◆ Task details
Leave out the pictures, and quote exactly the lines running from the one with "Task: Delete the Rez Café Supervisor account" through the last line of the entries below.

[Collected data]
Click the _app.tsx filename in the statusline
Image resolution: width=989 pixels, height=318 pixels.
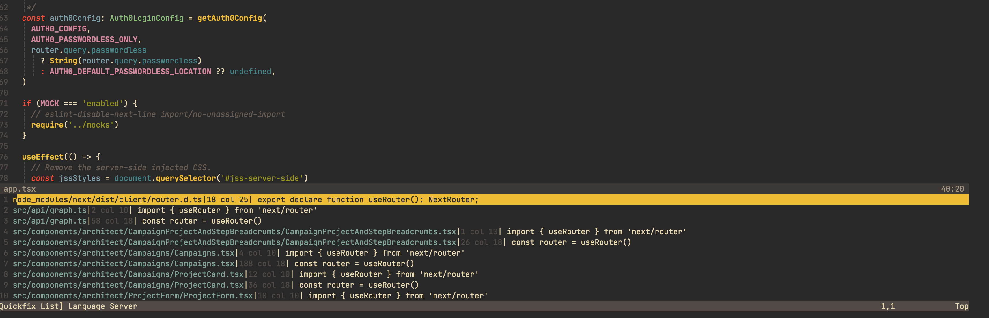click(x=18, y=188)
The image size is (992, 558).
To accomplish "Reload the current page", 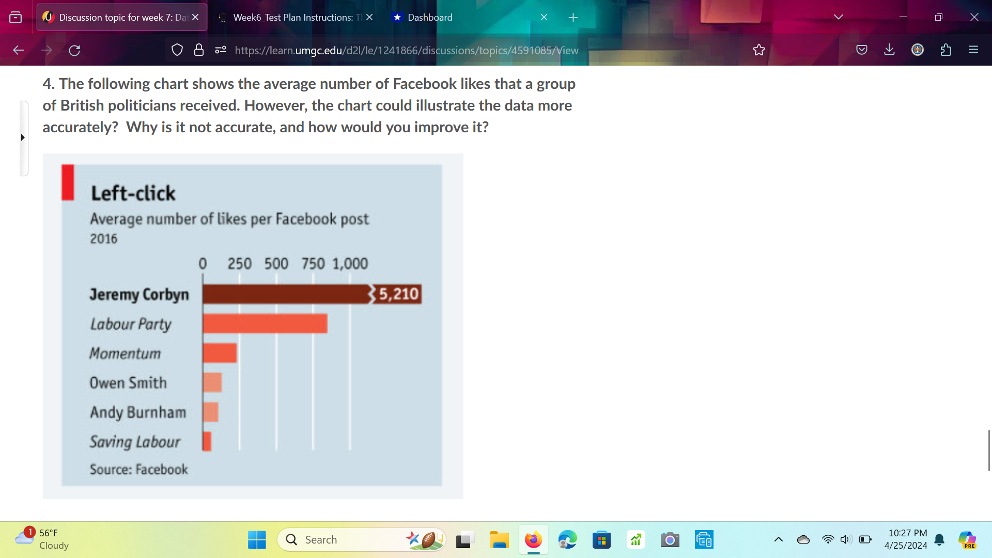I will click(x=74, y=50).
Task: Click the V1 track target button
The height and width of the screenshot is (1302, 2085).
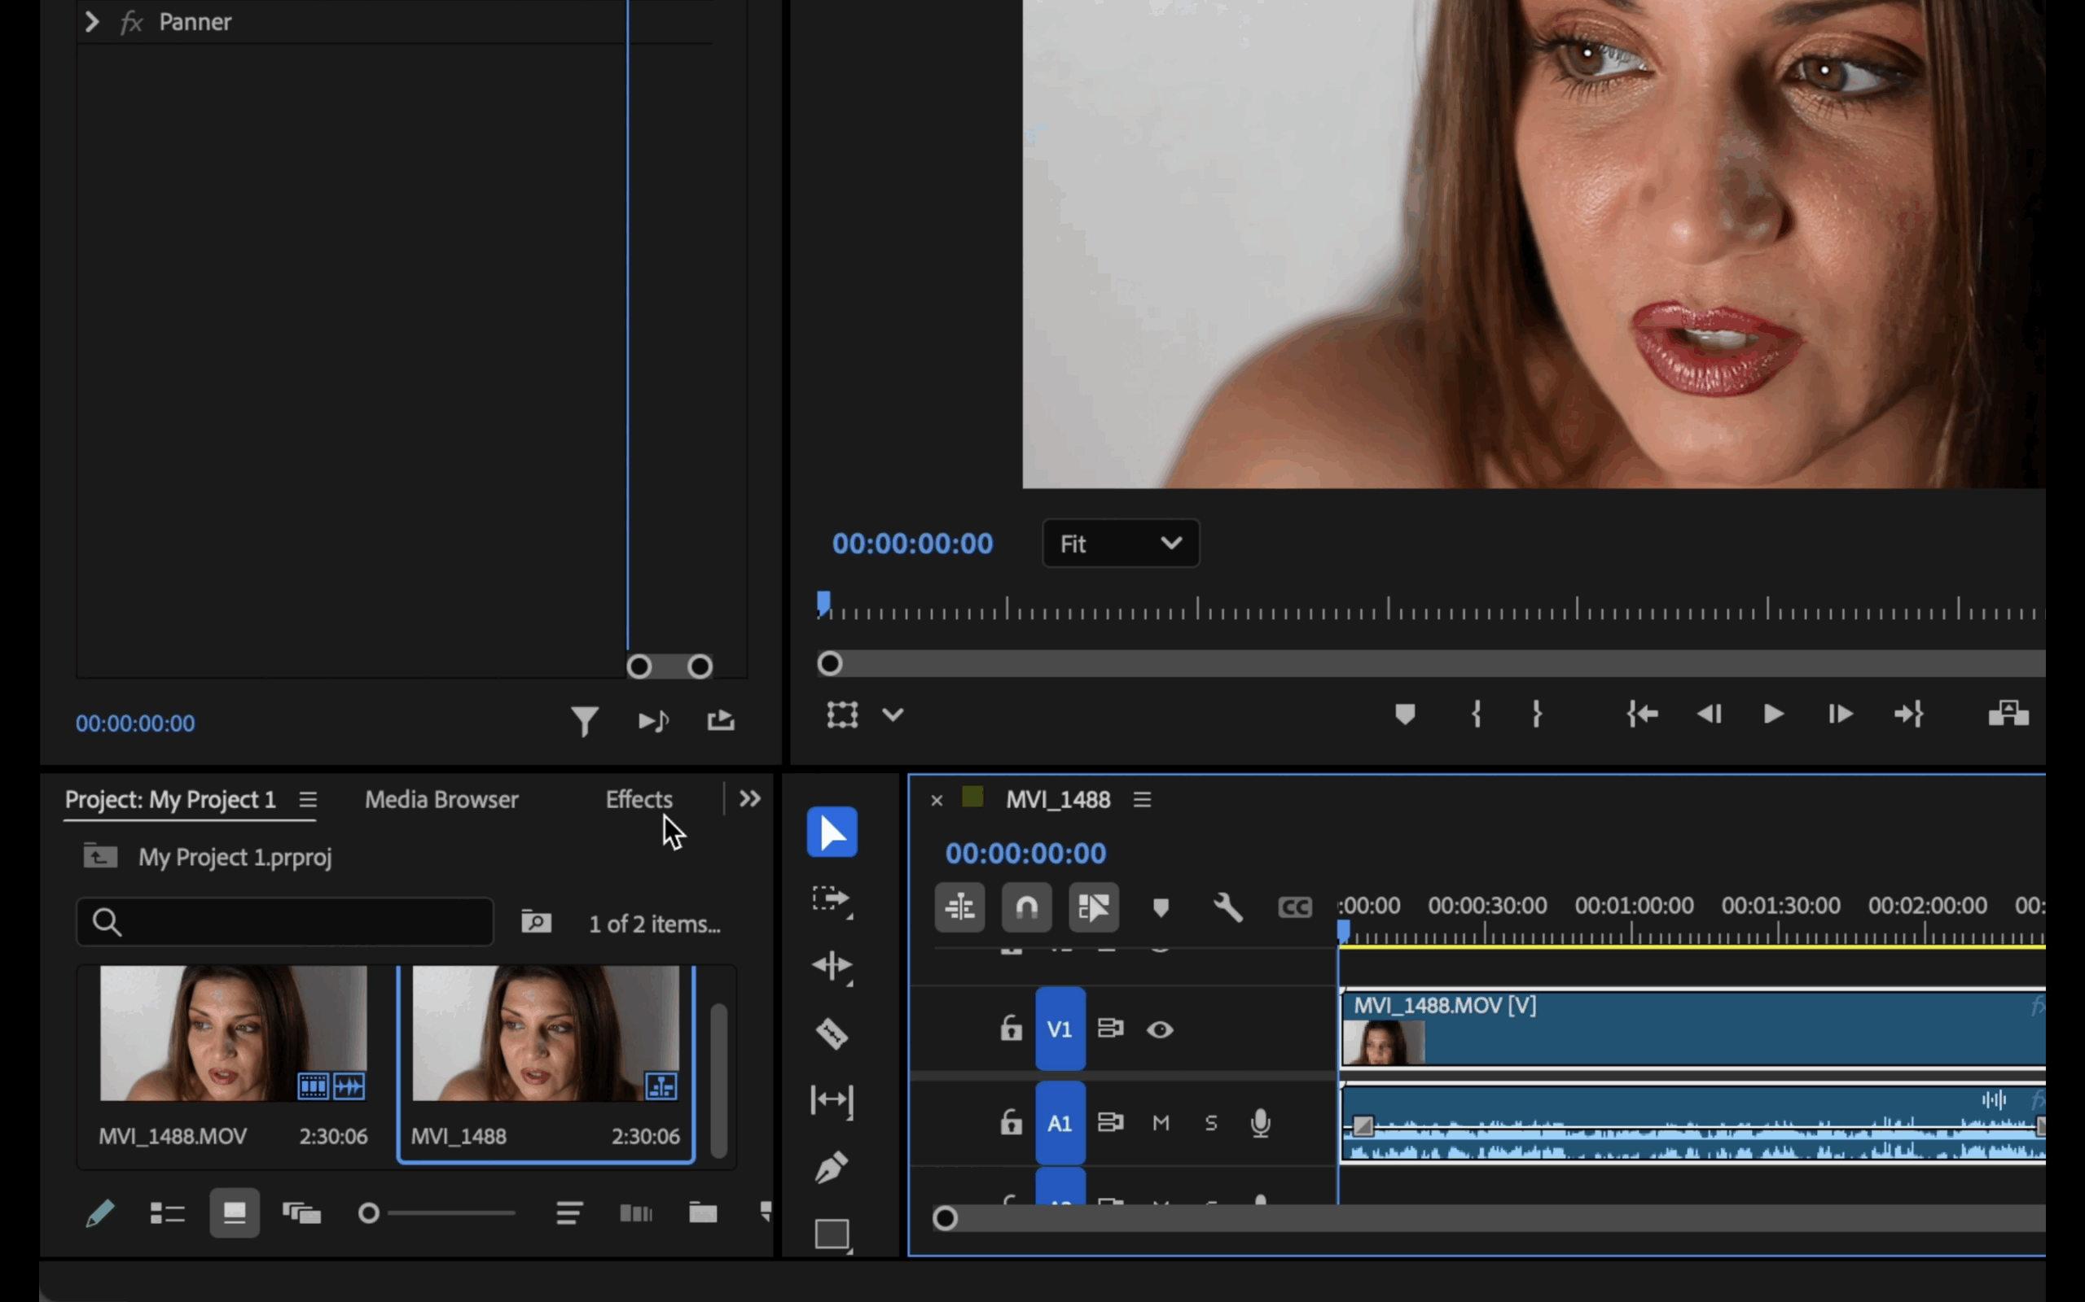Action: coord(1060,1030)
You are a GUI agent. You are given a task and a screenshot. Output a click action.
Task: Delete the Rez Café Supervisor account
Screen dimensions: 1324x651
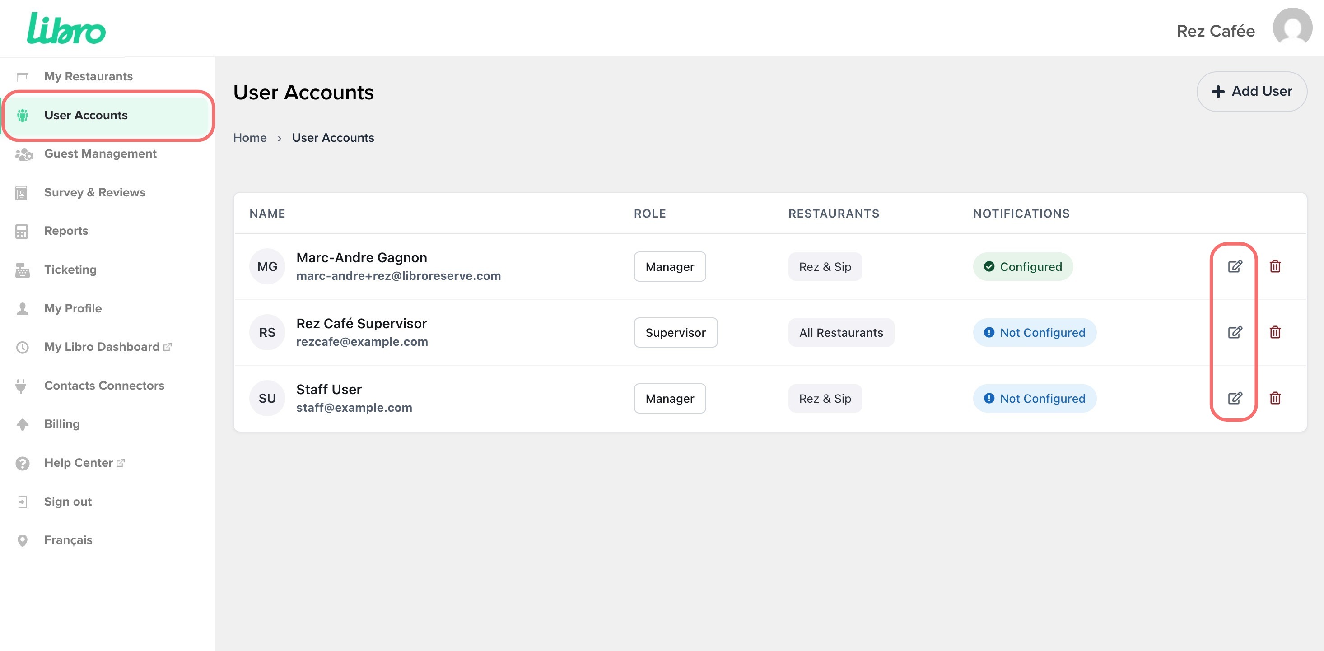click(1275, 332)
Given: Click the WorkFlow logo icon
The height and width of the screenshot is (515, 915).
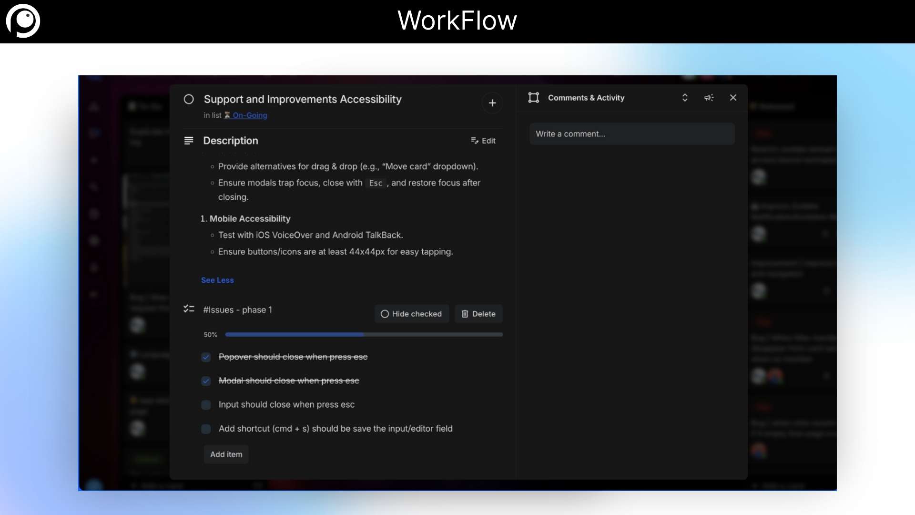Looking at the screenshot, I should coord(23,21).
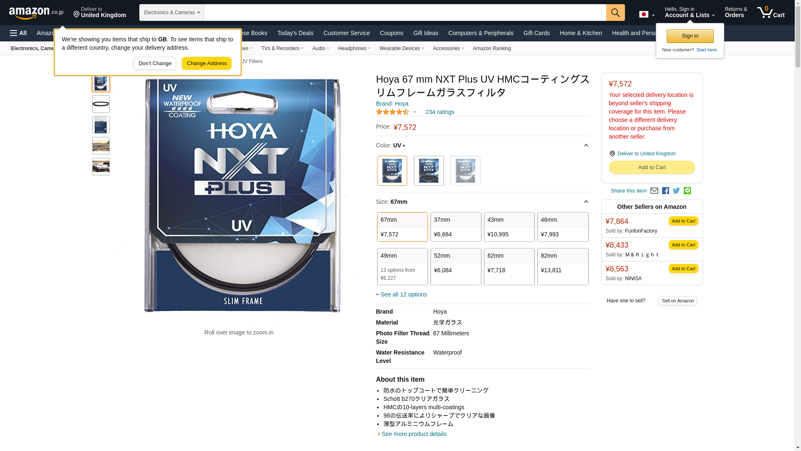Click the search magnifying glass button
This screenshot has width=801, height=451.
click(615, 13)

◆ Response to this task
Task: Delete the Rez Café Supervisor account
Screen dimensions: 1324x651
click(1275, 332)
Given: Click the WorkFlow logo icon
The height and width of the screenshot is (515, 915).
Looking at the screenshot, I should coord(23,21).
Click the search magnifying glass button
This screenshot has width=801, height=451.
click(615, 13)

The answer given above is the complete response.